If only he had reacted as quickly when he had had his
first premonition that something was wrong with El! Instead he had ignored the growing Feeling because it had come from the spirit realm—that area of his life that he tried his best to repress and ignore. Well, this time the spirit realm had refused to be ignored. The knowledge left the acidic taste in his mouth that he recognized as part self-loathing and part fear.
Cuchulainn clutched his sister more tightly within his arms. Now he knew what had been bothering him since they had begun their journey to MacCallan Castle. The nameless threat that he had felt hanging over his sister hadn’t been a hurtful lover or an ancient curse. It had been something totally mundane—an accident, and he’d been too busy imagining faceless phantoms to foresee it.
Faceless phantoms? If he hadn’t been so wet and miserable he would have laughed aloud in self-mockery. Apparently, some of them had faces all well as voices and attitudes.
Brighid slowed and Cuchulainn was relieved to see the dark walls of the castle materialize before them.
“Take her to the kitchen. It’s where they’ve done the most work,” Cu yelled over the storm.

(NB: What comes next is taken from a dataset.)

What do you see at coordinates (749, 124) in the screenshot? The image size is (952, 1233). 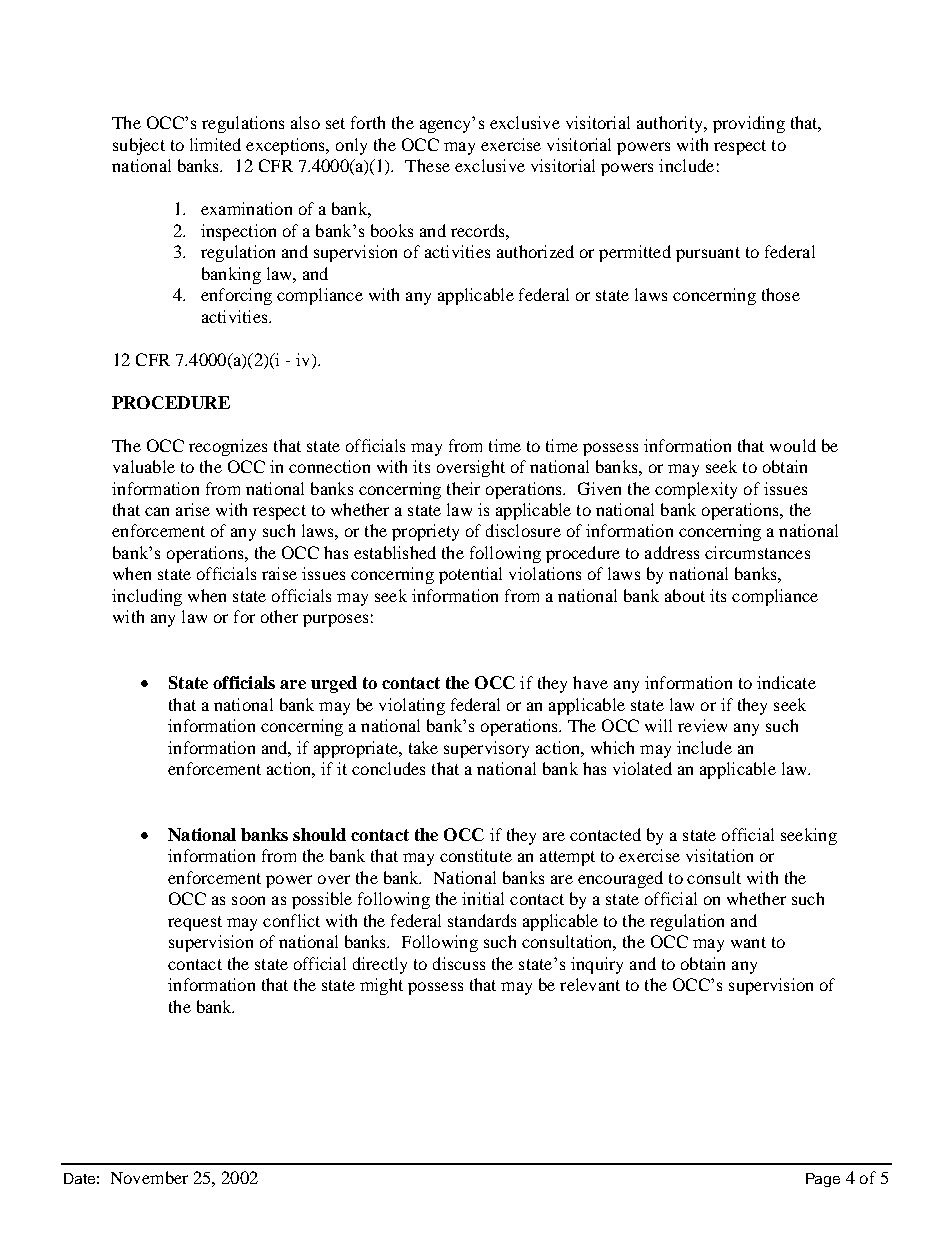 I see `providing` at bounding box center [749, 124].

Brighid nodded and trotted through the gap in the outer walls, then entered the inner courtyard. Rain poured through the empty roof, and, as they passed the fountain, lightning forked across the sky, suddenly outlining the stone girl like a ghost in the night. Cuchulainn eyed the statue uneasily—glancing suspiciously at the area around it.
Brighid’s hooves clattered into the Great Hall, where she finally halted. She twisted at the waist and said quickly, “The kitchen will be dark as a tomb. You and Elphame wait here where there is some light. I’ll get flint and torches from the wagons.”
Brighid helped him as he lifted Elphame’s unresisting body from the Huntress’s back to the floor, where Cuchulainn sat
leaning against the wall cradling his sister’s head carefully in his lap.
“I won’t be long,” Brighid said, giving Elphame one last worried look before she hurried from the room.
“It feels good to be still,” Elphame said faintly into the darkness.
“Brenna will be here soon,” Cu assured her.
He wanted to fuss over Elphame, to do something that would make her feel better. He felt helpless and useless. He unwrapped the fold of his kilt that he’d thrown over his shoulder and used the end of it to gently wipe some of the rain from her face and arms. Talking…he had to keep her talking, but before he could ask another inane question about castle decorations she surprised him with a question of her own.
“How did you know to come after me, Cu?”
He looked down at his sister. In the dimness only the vague outline of her face was visible. Occasional flashes of light stole into the Great Hall from the open courtyard, and Cu could see the bright reflection of her eyes as she stared up at him.
“I was uneasy about you.”
Elphame smiled weakly. “You’ve been uneasy about me since we arrived here. What made you come after me?”
“I wasn’t going to; I told myself that I was imagining things. Then the storm began moving in. I was restless, so I thought I’d come back here and keep a lookout for you.” He paused and brushed a wet strand of hair off of her face. “I thought I’d challenge you to race my gelding to Loth Tor, and since you’d already been for a long run, he might have a chance at beating you.”
He saw her teeth flash, and he grinned back at her.
“So, I was waiting by the main entrance when I heard a noise coming from inside the castle. Unlike my restless unease about you, the noise was impossible to ignore.”
“Why?” Elphame asked.
“Because it was the sound of someone bellowing my name.” Cu shook his head, remembering the massive voice booming his name from within the empty castle and the terrible feeling caused from hearing an all too real spirit demanding his attention. Cu’s voice was tight with anxiety. “El, I have to tell you that the rumors about your castle were at least half-true. It might not be cursed, but I can promise you that it is haunted.”